**Given request**
Quote verbatim the lines in the entries below that begin with the line containing "Open gear settings for Quantity on Hand field" and continue through the line containing "click(x=152, y=36)", both included.
═══ Available records ═══
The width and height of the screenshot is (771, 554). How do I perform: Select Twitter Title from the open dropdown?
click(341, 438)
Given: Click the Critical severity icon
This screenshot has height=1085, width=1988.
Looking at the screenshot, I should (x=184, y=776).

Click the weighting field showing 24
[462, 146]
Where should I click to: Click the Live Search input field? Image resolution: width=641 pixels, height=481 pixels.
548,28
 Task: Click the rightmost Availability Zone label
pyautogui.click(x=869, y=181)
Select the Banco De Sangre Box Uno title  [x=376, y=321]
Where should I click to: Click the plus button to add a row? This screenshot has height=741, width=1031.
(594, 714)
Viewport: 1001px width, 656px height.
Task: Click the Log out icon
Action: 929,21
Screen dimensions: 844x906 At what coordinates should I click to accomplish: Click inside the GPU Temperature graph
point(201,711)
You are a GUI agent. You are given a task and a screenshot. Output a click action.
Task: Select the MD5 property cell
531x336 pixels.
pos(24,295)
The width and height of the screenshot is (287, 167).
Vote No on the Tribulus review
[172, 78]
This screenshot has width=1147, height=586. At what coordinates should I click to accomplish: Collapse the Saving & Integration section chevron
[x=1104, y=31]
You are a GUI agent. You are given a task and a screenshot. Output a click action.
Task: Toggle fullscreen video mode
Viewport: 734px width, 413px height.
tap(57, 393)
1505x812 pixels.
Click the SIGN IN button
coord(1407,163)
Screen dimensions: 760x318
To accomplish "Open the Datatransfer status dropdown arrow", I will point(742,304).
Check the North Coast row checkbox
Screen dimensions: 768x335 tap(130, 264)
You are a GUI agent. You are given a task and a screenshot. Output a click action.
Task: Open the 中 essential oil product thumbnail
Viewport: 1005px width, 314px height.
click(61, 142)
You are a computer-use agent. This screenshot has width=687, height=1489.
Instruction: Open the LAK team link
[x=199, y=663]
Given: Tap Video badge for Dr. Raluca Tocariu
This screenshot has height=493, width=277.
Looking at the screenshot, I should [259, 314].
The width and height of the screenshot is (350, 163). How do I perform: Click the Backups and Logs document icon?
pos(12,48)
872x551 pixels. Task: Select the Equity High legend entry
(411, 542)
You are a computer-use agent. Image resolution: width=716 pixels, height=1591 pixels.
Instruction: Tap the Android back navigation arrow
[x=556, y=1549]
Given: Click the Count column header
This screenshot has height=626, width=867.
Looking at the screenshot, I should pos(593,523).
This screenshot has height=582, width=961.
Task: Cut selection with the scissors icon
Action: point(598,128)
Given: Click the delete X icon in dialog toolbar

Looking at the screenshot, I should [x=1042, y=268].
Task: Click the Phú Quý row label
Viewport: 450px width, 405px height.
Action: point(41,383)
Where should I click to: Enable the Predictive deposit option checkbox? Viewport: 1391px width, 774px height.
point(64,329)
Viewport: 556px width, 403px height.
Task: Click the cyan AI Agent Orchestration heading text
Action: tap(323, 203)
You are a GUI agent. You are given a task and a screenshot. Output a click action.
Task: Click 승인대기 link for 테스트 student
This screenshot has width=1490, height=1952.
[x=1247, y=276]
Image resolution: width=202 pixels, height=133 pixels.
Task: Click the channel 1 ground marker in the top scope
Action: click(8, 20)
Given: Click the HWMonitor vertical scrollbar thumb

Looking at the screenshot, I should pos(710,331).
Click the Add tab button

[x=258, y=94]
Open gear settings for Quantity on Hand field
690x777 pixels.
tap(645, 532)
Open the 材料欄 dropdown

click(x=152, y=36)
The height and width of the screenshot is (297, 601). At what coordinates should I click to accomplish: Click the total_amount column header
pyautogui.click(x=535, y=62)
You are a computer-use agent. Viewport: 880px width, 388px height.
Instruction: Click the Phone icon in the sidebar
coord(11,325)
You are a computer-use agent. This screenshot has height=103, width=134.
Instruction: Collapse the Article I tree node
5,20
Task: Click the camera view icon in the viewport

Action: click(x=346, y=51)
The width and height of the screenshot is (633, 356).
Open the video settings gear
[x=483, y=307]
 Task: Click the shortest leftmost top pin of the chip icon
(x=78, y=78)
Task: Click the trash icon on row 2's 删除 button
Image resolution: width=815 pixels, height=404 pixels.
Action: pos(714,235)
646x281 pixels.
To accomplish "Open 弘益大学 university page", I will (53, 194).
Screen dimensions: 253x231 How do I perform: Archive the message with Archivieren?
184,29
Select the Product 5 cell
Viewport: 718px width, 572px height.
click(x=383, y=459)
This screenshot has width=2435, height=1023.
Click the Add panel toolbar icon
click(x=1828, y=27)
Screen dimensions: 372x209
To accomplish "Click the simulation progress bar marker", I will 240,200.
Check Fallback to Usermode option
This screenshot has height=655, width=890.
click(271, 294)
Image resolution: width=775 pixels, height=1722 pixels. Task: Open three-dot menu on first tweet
═══
**Response for this exercise**
Open gear settings for Quantity on Hand field
690x777 pixels.
tap(645, 532)
Open the 材料欄 dropdown

click(x=152, y=36)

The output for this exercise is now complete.